Interviews, insight & analysis on Ecommerce

Ethical web scraping: the top five business benefits behind a misunderstood technology

By Julius Cerniauskas, CEO at Oxylabs

According to BRC-KPMG’s retail sales monitor, retail sales in the UK increased by 6.1 per cent in September on a like-for-like basis from the same period last year. However, the same month also saw a dramatic increase of 37 per cent in online non-food sales.

As we enter the Golden Quarter, ecommerce operations need to be clear about why they need an ethical approach to web scraping to stay ahead of the pack.

As we move towards Black Friday and into the Christmas trading period, those online or refocusing on ecommerce, need to get ready quickly, and the key to this is having a clearer understanding of their market. Central to this is information and that in turn requires data.

Information is so readily available today with the advent of the internet and sourcing reliable information can happen incredibly quickly.

The top five business benefits of ethical web scraping

Competitor analysis

Imagine being able to scrape product and price comparisons within minutes across tens of thousands of eCommerce channels, enabling you in turn to be able to influence consumer-buying decisions via data-driven pricing strategies and attracting price-sensitive customers.

SEO

The main goal of Search Engine Optimisation (SEO) is to increase website traffic and convert leads. With ethical web scraping, you can quickly collect critical data on keywords, PPC and even content. Then, with this data available you can adjust your own online campaigns.

Enhanced lead generation

As a business, for you to reach out to your prospective customers and generate more sales, you need qualified leads. That means getting all their details, such as the name of a company, street address, contact number, emails, and other necessary information.

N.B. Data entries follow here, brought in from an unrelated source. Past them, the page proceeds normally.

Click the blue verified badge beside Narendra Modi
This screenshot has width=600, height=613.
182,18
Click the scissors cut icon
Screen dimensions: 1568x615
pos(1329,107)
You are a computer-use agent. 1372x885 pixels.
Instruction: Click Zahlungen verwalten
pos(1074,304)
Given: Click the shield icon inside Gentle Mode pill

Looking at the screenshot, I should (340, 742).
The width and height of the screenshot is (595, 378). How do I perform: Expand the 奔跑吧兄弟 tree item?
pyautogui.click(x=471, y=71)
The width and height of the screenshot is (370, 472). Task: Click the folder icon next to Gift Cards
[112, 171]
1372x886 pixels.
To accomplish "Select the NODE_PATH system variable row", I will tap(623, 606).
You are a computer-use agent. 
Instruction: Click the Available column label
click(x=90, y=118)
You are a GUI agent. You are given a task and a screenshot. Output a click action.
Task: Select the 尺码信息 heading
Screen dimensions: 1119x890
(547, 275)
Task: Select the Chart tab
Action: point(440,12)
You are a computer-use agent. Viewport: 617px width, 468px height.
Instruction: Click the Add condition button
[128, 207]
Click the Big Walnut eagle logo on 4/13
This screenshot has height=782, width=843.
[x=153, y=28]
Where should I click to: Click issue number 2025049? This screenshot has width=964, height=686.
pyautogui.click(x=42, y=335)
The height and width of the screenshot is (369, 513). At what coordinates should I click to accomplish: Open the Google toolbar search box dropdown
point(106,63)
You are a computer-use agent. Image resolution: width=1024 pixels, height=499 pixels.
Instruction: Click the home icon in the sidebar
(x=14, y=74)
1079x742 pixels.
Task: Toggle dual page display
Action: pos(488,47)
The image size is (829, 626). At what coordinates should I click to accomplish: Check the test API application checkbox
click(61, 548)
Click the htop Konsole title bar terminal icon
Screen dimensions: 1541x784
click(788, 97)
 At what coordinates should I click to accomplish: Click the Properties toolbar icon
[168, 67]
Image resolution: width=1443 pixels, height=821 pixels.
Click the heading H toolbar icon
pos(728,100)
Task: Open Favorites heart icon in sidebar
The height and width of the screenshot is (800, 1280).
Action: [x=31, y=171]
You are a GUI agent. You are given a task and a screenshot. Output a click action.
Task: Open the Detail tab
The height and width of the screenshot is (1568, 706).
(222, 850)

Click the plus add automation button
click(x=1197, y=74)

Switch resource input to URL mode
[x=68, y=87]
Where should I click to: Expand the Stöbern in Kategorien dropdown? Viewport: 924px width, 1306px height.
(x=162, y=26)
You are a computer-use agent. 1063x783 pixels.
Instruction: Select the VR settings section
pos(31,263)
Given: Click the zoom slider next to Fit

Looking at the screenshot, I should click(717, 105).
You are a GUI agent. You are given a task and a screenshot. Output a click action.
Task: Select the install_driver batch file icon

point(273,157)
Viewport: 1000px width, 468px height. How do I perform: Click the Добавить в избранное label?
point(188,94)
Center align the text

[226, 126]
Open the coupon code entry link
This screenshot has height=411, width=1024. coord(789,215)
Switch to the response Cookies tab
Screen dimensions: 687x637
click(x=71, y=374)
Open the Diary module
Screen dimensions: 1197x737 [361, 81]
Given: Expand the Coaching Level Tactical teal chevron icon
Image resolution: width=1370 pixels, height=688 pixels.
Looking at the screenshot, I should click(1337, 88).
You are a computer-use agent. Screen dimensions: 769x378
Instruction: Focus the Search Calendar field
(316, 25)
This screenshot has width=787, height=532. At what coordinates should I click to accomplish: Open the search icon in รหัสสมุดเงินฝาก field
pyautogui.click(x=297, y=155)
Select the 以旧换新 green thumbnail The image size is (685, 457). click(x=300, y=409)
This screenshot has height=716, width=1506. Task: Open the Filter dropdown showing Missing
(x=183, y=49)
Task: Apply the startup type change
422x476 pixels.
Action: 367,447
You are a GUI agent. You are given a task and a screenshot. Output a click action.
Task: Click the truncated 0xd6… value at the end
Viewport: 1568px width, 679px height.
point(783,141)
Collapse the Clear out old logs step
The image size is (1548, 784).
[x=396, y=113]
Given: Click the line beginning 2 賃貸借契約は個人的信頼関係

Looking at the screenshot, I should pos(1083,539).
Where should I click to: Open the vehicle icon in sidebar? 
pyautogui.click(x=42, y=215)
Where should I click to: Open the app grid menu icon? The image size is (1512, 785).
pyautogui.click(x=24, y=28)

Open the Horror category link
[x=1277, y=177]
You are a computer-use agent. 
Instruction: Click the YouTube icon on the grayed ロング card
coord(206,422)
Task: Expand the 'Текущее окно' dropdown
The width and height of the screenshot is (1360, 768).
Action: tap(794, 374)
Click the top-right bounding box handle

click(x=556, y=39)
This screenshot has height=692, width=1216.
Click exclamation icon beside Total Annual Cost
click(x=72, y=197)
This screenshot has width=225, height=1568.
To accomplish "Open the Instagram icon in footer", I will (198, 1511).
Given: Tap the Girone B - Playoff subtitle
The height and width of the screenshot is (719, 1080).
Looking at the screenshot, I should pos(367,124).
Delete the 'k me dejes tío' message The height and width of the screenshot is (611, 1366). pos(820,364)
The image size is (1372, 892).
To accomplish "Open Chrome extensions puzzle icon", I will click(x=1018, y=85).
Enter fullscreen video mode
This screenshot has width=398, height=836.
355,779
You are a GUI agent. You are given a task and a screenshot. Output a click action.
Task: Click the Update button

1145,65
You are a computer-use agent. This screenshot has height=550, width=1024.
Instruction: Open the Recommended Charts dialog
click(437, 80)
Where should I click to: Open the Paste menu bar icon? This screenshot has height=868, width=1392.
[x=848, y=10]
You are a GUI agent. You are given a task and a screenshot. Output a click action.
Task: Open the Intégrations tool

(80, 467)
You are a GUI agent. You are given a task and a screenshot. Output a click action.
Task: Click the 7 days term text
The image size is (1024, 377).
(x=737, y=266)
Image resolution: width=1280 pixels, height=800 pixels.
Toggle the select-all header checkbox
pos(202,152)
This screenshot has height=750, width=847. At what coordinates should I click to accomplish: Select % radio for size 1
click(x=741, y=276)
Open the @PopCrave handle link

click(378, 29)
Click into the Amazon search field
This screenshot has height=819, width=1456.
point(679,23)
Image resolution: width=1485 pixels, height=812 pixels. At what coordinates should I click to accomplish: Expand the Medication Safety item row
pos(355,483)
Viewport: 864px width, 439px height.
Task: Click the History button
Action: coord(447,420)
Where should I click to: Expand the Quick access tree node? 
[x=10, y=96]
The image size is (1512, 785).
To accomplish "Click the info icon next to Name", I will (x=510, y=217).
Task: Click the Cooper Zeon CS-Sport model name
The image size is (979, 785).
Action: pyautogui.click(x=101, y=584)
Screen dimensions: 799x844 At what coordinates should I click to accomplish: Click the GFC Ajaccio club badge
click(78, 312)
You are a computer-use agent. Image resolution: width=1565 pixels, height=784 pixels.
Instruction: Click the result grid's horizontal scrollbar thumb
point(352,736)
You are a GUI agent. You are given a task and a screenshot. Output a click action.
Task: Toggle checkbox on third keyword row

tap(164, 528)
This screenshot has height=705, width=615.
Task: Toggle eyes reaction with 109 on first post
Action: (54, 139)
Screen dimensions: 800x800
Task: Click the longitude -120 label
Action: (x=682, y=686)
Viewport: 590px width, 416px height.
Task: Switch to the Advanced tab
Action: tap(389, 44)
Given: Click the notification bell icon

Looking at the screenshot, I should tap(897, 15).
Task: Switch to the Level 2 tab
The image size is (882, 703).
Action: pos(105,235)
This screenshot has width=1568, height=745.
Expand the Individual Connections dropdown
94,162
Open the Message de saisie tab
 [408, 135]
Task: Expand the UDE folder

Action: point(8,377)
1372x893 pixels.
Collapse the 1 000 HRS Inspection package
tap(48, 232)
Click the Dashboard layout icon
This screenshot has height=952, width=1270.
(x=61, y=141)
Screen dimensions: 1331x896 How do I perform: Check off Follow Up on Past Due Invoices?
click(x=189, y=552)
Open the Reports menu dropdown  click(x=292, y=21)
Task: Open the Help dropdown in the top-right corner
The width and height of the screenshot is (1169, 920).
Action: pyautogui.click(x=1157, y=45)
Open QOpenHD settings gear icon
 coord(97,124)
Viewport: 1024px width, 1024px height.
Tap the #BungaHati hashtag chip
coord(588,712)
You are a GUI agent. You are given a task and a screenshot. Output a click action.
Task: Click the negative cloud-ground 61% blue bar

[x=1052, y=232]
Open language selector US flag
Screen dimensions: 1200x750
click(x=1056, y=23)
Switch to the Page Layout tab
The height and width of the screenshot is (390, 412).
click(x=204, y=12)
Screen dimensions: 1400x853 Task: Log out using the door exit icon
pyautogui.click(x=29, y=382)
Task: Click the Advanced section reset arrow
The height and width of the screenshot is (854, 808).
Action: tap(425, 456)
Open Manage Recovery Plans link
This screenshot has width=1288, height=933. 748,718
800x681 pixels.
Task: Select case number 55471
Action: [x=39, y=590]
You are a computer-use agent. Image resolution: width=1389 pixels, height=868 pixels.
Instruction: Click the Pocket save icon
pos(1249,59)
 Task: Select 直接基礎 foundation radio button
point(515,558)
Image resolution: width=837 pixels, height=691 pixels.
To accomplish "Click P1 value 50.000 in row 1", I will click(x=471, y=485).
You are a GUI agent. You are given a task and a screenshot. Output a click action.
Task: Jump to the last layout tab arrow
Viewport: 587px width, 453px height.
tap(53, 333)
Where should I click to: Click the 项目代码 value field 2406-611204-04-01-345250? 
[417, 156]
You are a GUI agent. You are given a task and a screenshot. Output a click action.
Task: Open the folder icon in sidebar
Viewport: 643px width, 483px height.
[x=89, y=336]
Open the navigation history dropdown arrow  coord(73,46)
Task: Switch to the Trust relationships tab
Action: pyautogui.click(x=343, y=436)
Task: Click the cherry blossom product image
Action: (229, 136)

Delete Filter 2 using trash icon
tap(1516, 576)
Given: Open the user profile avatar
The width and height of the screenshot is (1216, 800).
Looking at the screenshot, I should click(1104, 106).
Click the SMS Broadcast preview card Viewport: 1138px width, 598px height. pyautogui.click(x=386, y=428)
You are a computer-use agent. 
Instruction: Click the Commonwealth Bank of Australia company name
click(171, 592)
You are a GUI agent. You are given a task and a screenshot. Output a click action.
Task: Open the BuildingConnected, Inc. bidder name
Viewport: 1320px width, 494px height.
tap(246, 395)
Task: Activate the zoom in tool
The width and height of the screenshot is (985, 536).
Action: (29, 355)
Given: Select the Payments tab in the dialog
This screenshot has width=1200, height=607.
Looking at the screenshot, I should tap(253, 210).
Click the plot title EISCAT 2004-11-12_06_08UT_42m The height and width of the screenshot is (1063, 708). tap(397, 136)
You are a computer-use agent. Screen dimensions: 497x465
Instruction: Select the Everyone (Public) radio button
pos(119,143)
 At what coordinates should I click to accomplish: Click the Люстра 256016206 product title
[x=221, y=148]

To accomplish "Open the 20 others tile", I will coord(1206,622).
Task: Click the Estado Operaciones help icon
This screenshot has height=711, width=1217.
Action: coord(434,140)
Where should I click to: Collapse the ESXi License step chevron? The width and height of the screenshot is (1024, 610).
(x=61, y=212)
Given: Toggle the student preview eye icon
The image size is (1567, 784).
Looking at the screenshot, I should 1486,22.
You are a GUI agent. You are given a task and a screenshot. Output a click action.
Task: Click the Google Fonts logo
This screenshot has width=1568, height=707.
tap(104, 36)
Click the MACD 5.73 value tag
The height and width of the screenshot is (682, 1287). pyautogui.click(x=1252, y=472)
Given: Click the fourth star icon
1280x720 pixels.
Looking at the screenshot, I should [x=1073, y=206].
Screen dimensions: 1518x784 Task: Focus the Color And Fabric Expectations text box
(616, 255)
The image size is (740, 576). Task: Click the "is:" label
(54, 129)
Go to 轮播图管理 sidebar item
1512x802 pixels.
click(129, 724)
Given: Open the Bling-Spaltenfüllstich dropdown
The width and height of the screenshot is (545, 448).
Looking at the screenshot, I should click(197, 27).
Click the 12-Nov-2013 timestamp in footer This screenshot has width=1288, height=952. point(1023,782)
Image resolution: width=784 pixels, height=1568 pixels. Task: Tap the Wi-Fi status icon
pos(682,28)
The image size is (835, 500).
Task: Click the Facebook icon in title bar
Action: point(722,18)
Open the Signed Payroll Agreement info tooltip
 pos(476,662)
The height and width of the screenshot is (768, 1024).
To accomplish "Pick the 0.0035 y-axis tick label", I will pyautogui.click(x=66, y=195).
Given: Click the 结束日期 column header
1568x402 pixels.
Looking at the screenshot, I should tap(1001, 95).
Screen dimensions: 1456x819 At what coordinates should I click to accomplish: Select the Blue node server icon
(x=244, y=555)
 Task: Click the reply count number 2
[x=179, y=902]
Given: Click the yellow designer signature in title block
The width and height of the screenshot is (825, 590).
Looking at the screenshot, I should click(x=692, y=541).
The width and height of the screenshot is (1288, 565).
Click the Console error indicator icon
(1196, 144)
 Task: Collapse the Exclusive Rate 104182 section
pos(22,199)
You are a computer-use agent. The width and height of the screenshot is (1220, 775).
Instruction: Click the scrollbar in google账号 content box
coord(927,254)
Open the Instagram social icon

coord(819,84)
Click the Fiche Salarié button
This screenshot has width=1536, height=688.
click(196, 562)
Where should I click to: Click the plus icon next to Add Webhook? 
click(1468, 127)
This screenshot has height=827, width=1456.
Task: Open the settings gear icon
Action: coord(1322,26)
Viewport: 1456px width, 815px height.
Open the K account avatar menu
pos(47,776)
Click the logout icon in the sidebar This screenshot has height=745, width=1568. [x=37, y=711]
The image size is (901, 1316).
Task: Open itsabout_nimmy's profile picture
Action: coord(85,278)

How data is collected is absolutely critical, but so too is its veracity. This is where ethical web scraping steps in to collect public data from competitors’ websites, portals and forums, so you can find out who is following them and what they are saying. From there, the collected data will have to be aggregated and analysed to provide insights and patterns.

It’s all about brand

Anyone who sells online knows the pivotal importance of brand and how consumers perceive it. Ethical web scraping across multiple online channels can help executives to promptly collect vast amounts of data that can bring tangible insights once analysed. The real value is if this is done in conjunction with measuring your competitors over the same timeframe and that leads us to the final benefit.

Sentiment 

From TripAdvisor to eBay, from Amazon to Yelp, the internet is awash with opinions on your business, drafted and posted by consumers on a daily basis. It is all publicly available and that is why you need ethical web scraping to automate this process of intelligence collection, which, once absorbed, can create new opportunities and allow companies to differentiate in highly competitive markets.

Ethical web scraping is a practise whose time has come.

When done ethically and correctly within the law, it can identify and extract vital public data which will help any eCommerce operation to maximise the critically important financial and marketing decisions they need to take in the build-up to the Golden Quarter and beyond.